Pourquoi nous soumettons nos chauffe-miroirs de salle de bains à des conditions extrêmes
soyons honnêtes : les salles de bains représentent un véritable cauchemar pour les équipements électroniques. Il y a beaucoup de vapeur, des variations brusques de température, et la vapeur d’eau cherche constamment à pénétrer dans les composants électriques. C’est une situation propice aux courts-circuits ou au déclenchement des fusibles.
C’est pourquoi nous ne nous contentons pas de fabriquer ces chauffe-miroirs en infrarouges puis de les envoyer chez nos clients. Nous les soumettons à des tests de durabilité dans des chambres de vieillissement humide. En somme, nous essayons de les mettre à l’épreuve dans des conditions difficiles, afin qu’ils ne tombent pas en panne chez le client.
La lutte contre la vapeur
La vapeur d’eau est très insidieuse : elle trouve les moindres fentes dans les joints et les connecteurs. Lorsque les tubes halogènes atteignent plusieurs centaines de degrés, l’humidité contenue se dilate rapidement. Cela exerce une grande pression sur le verre de quartz. Si le joint n’est pas parfait, le verre peut se fracturer.
Nous utilisons des chambres de vieillissement pour simuler des années de utilisation dans quelques jours seulement. Si une lampe doit tomber en panne, nous voulons que cela se produise dans notre atelier, et non chez le client.
La lutte contre la rouille
Il y a aussi le problème des câbles. L’air humide endommage les connecteurs, ce qui entraîne de l’oxydation. Cela crée une résistance électrique, ce qui provoque davantage de chaleur aux bornes électriques. Si cela devient trop grave, les boîtiers peuvent fondre ou les fusibles peuvent sauter.
En soumettant les lampes à des conditions extrêmes de chaleur et d’humidité, nous pouvons vérifier si la couche de protection appliquée sur les composants tient bien. C’est le seul moyen d’en être sûr.

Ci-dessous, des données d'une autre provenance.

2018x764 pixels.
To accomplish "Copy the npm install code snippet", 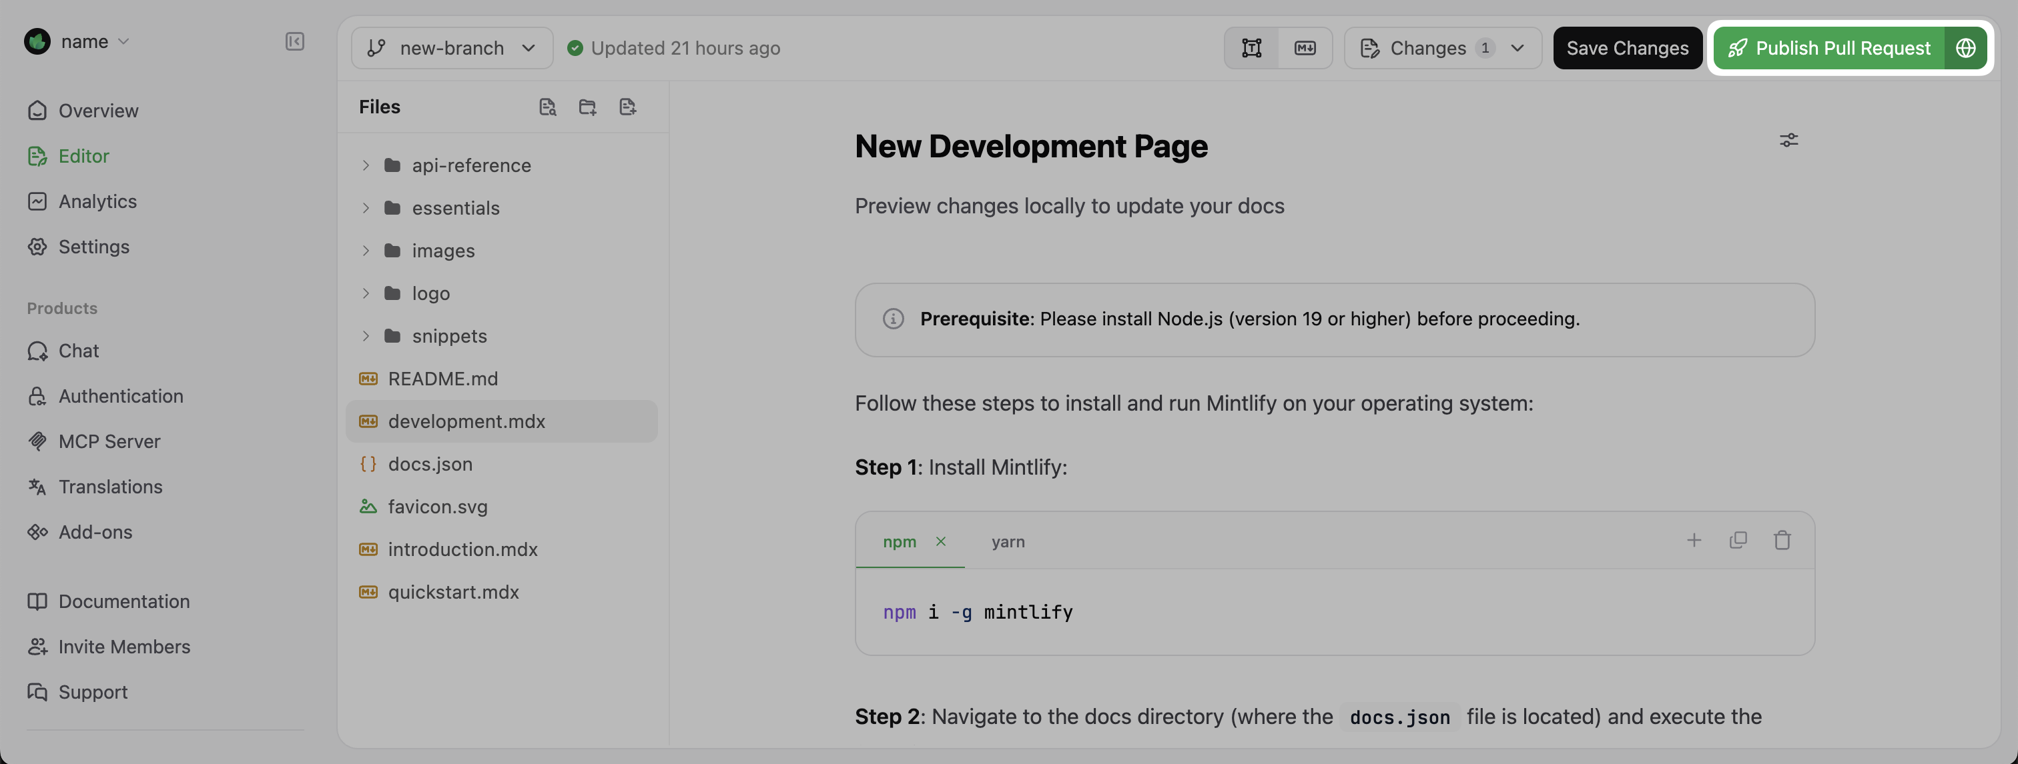I will tap(1738, 539).
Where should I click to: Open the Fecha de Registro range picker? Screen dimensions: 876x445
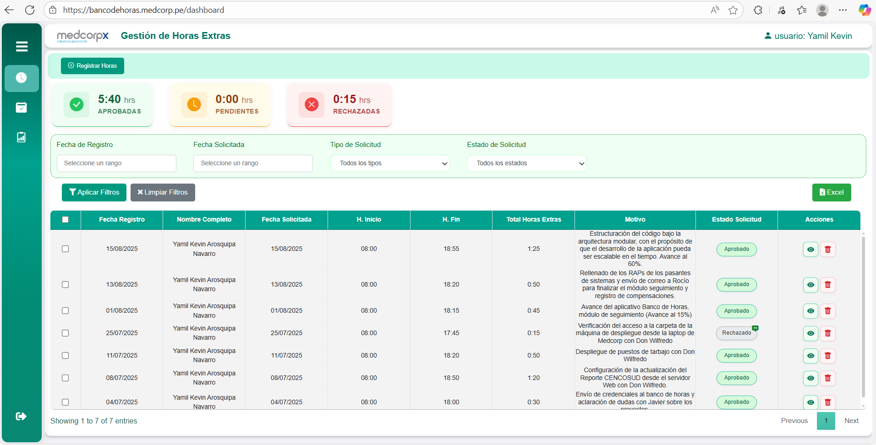coord(116,163)
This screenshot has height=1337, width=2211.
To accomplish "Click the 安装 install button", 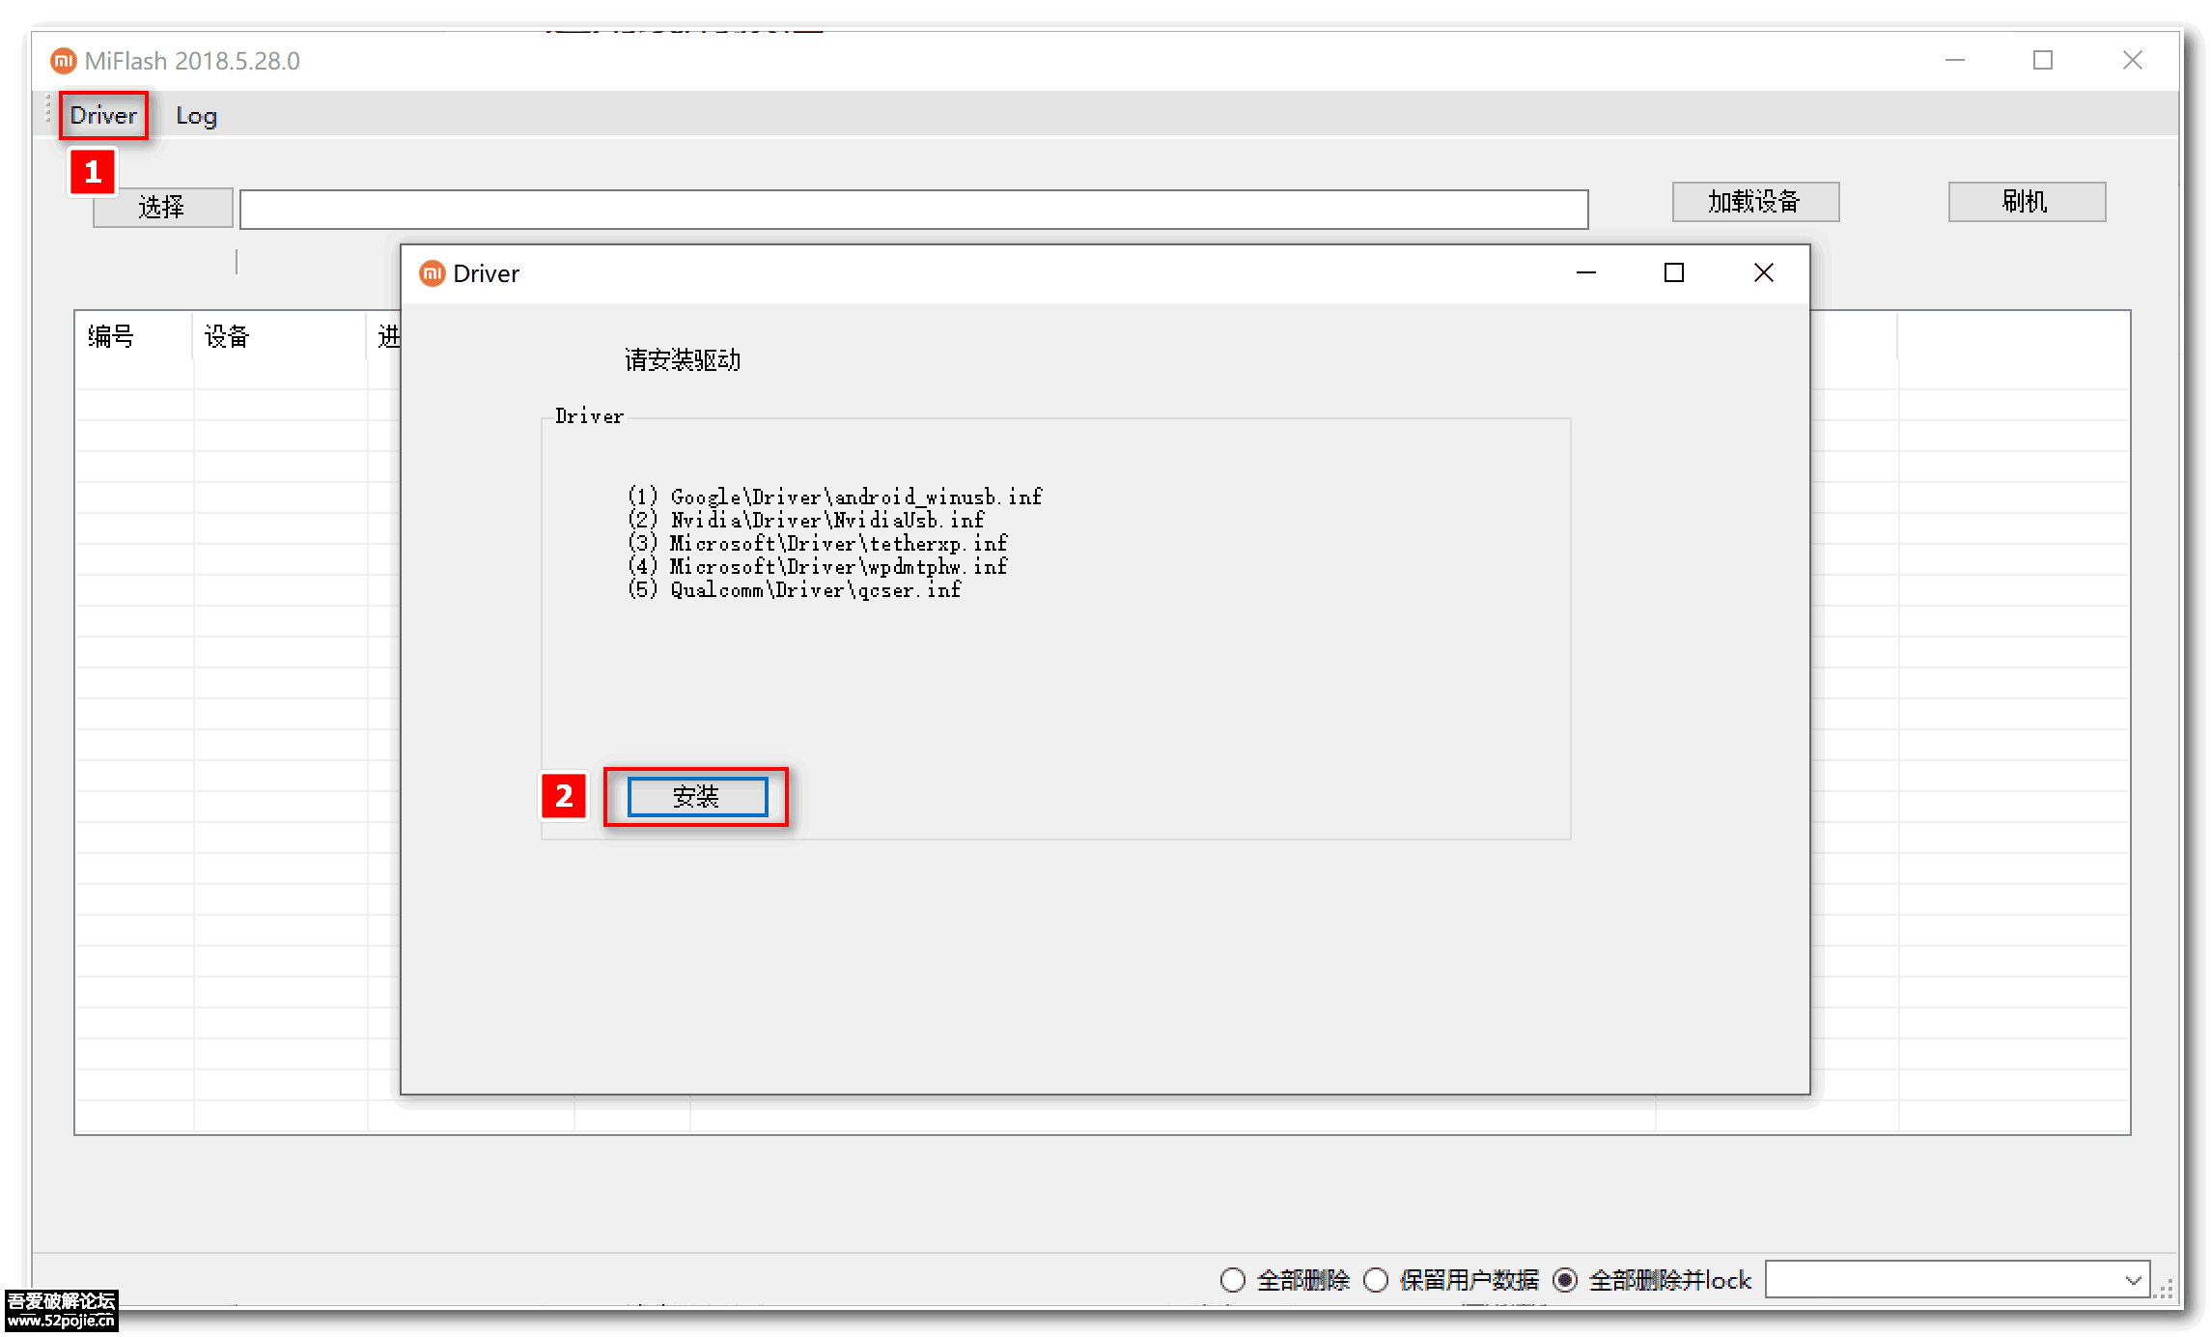I will tap(695, 797).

L’équilibre difficile à trouver
On pourrait penser : « Il suffit de bien sceller tout ça pour que tout fonctionne ». Mais ce n’est pas si simple. Si nous rendons le système trop hermétique, les composants électroniques ne peuvent plus respirer. Ils surchauffent alors et finissent par être endommagés. Il s’agit donc d’un équilibre constant entre empêcher l’eau d’entrer et permettre à la chaleur de s’échapper.
Nos tests nous aident à trouver cet équilibre idéal. Nous nous assurons que la lampe continue de produire la même chaleur et la même lumière, même après avoir été exposée à de l’humidité. C’est un travail complexe, mais c’est le seul moyen d’obtenir un résultat optimal.